Work item: Below are the entries; count how many lines contain the word "icon" and reply with that number alone.

Source records:

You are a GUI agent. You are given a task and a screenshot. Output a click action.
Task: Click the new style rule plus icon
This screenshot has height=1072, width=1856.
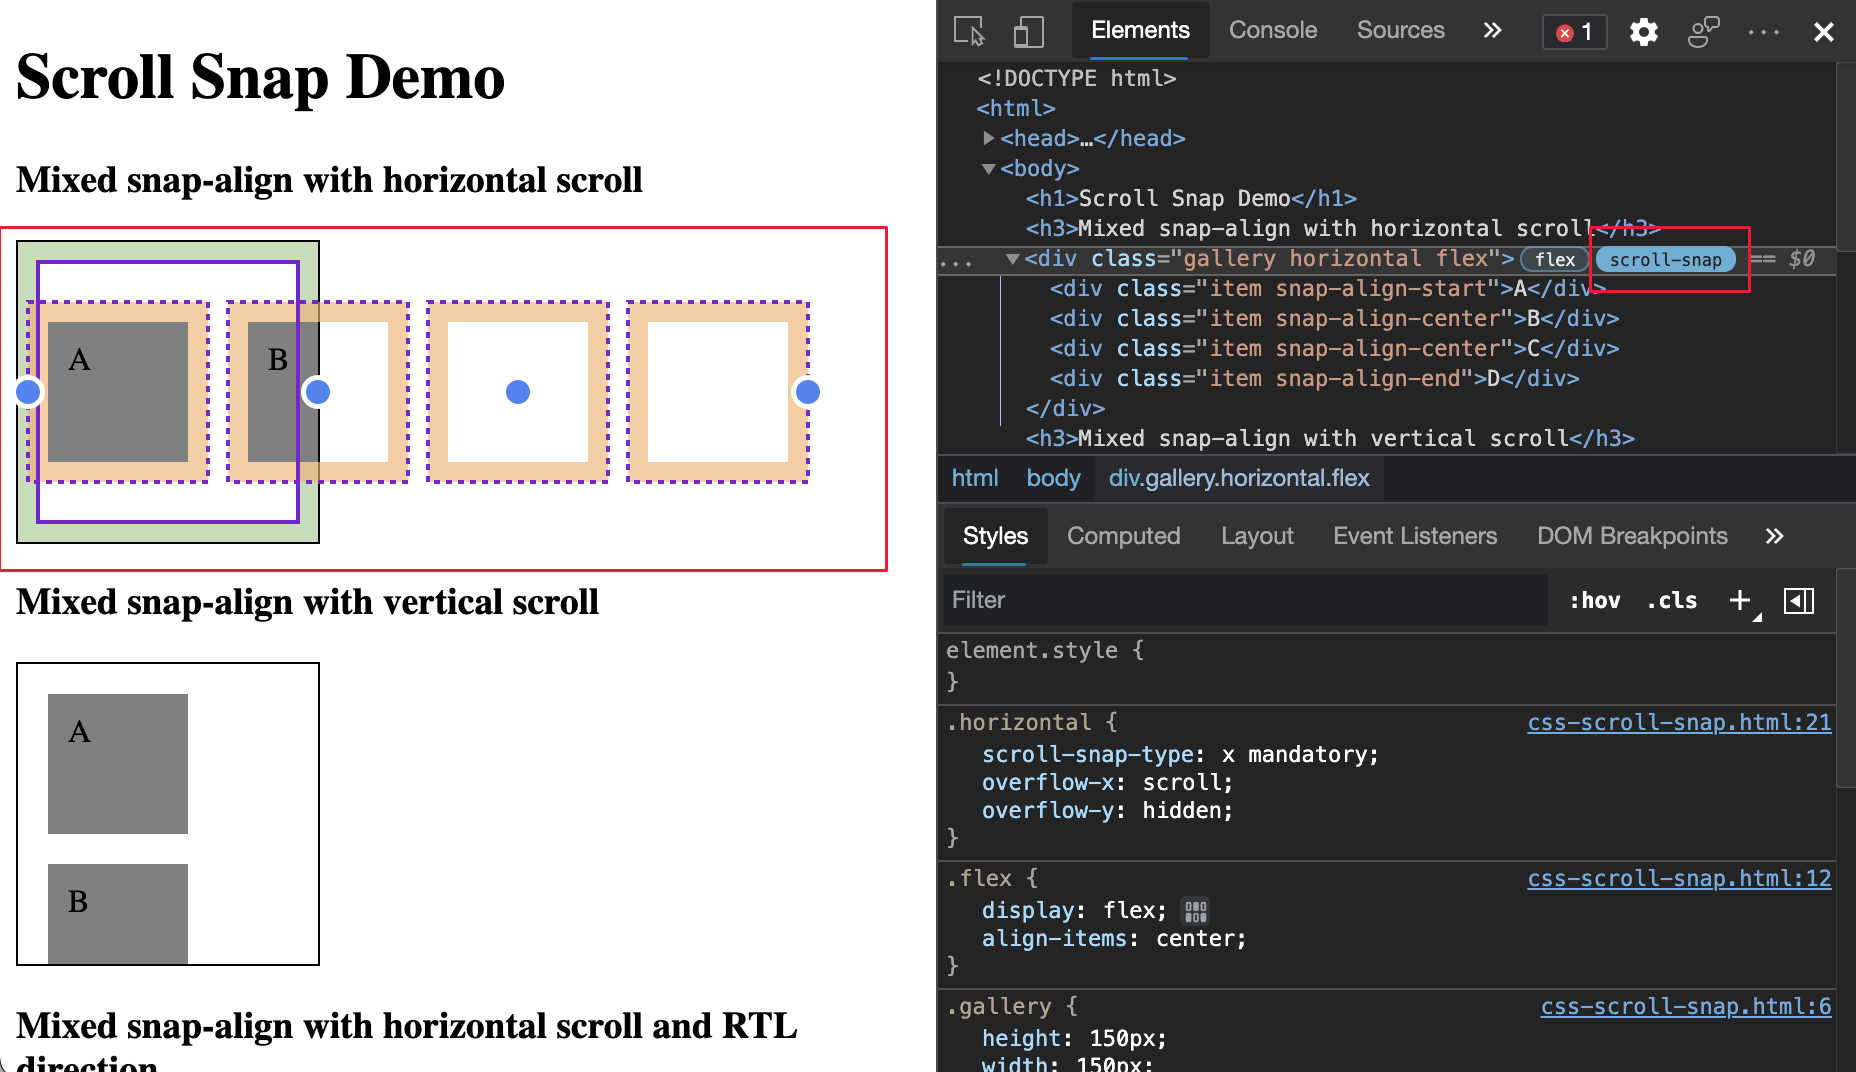(1739, 600)
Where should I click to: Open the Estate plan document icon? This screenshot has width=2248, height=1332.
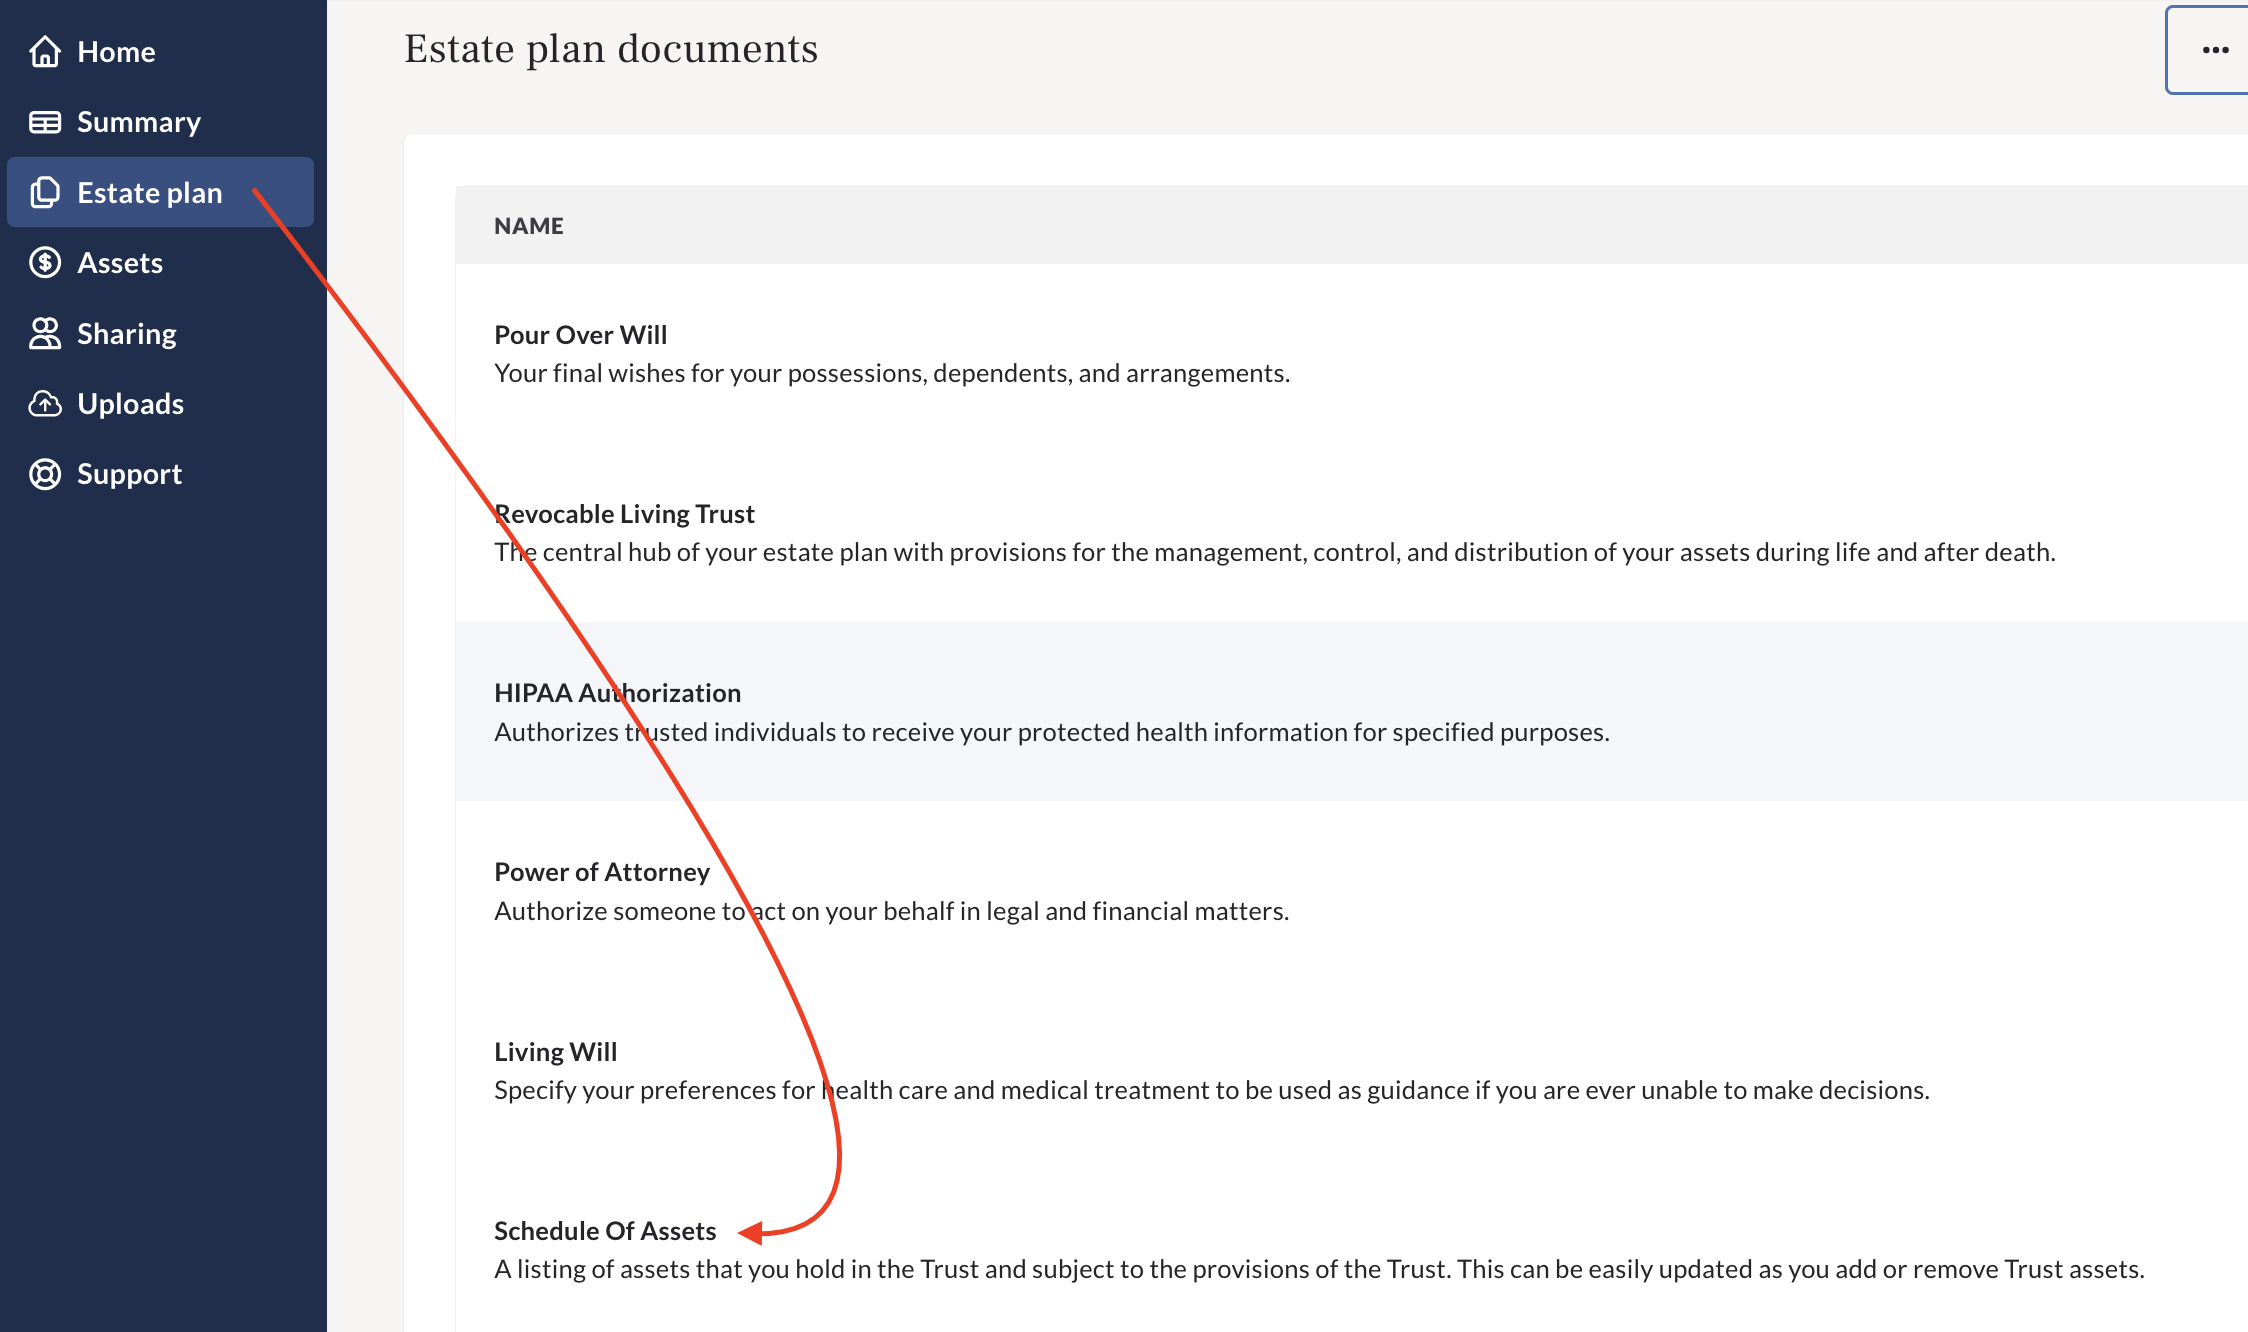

Written reply: 2